Dans le paysage complexe du droit pénal, les mesures conservatoires représentent un outil fondamental pour garantir les finalités du procès. Cependant, leur application soulève souvent des questions délicates, notamment en ce qui concerne la durée et les limites imposées aux droits fondamentaux.
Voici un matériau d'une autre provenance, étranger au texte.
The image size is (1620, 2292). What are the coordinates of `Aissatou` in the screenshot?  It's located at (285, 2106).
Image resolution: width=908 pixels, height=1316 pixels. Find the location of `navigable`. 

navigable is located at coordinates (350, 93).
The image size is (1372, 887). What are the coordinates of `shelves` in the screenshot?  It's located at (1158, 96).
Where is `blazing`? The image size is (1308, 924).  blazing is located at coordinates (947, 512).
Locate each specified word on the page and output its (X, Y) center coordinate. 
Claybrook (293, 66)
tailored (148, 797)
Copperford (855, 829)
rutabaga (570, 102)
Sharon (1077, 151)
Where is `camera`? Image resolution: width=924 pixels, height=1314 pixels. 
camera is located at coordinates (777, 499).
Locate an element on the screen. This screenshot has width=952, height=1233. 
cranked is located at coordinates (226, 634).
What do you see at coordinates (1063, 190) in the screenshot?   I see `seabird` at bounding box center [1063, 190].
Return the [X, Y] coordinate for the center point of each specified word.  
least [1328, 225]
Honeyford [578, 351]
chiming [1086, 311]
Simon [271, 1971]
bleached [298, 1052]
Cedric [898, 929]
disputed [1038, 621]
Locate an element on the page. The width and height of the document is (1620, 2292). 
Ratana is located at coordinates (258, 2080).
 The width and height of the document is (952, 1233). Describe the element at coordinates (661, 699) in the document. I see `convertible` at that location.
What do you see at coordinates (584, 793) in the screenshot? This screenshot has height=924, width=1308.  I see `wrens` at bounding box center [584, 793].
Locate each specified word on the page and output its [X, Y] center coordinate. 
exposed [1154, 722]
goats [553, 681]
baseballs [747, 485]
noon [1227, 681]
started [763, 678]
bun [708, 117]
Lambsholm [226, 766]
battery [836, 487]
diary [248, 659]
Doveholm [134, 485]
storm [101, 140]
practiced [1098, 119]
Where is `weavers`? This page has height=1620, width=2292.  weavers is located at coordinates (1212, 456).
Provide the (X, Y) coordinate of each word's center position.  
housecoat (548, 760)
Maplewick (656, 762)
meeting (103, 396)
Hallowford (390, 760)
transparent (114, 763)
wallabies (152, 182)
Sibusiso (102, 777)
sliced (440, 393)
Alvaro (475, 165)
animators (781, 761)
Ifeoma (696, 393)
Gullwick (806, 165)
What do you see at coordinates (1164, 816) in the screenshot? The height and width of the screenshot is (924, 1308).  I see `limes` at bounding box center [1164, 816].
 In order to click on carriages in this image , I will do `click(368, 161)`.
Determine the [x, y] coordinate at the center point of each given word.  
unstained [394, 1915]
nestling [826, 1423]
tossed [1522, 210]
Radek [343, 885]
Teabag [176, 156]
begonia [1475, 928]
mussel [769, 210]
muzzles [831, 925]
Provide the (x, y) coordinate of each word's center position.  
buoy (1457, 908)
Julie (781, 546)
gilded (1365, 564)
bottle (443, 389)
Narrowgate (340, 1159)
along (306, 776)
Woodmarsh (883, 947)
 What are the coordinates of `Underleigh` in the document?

Dans ce contexte, la Cour de Cassation, par son Arrêt n° 20658 de 2025, a apporté une clarification essentielle concernant les délais de durée des mesures conservatoires réelles, rejetant une exception de constitutionnalité visant à les assimiler aux mesures personnelles. Une décision qui mérite une analyse approfondie pour en comprendre les profondes implications.
Avant d'entrer dans le vif de la décision de la Cour Suprême, il est utile de distinguer les deux grandes catégories de mesures conservatoires prévues par notre système juridique : les mesures conservatoires personnelles et les mesures réelles.
La question soumise à la Cour de Cassation portait précisément sur la prétendue disparité de traitement entre ces deux types de mesures, en l'absence de délais de durée prédéfinis pour les mesures réelles, soulevant des doutes quant à leur conformité aux principes constitutionnels.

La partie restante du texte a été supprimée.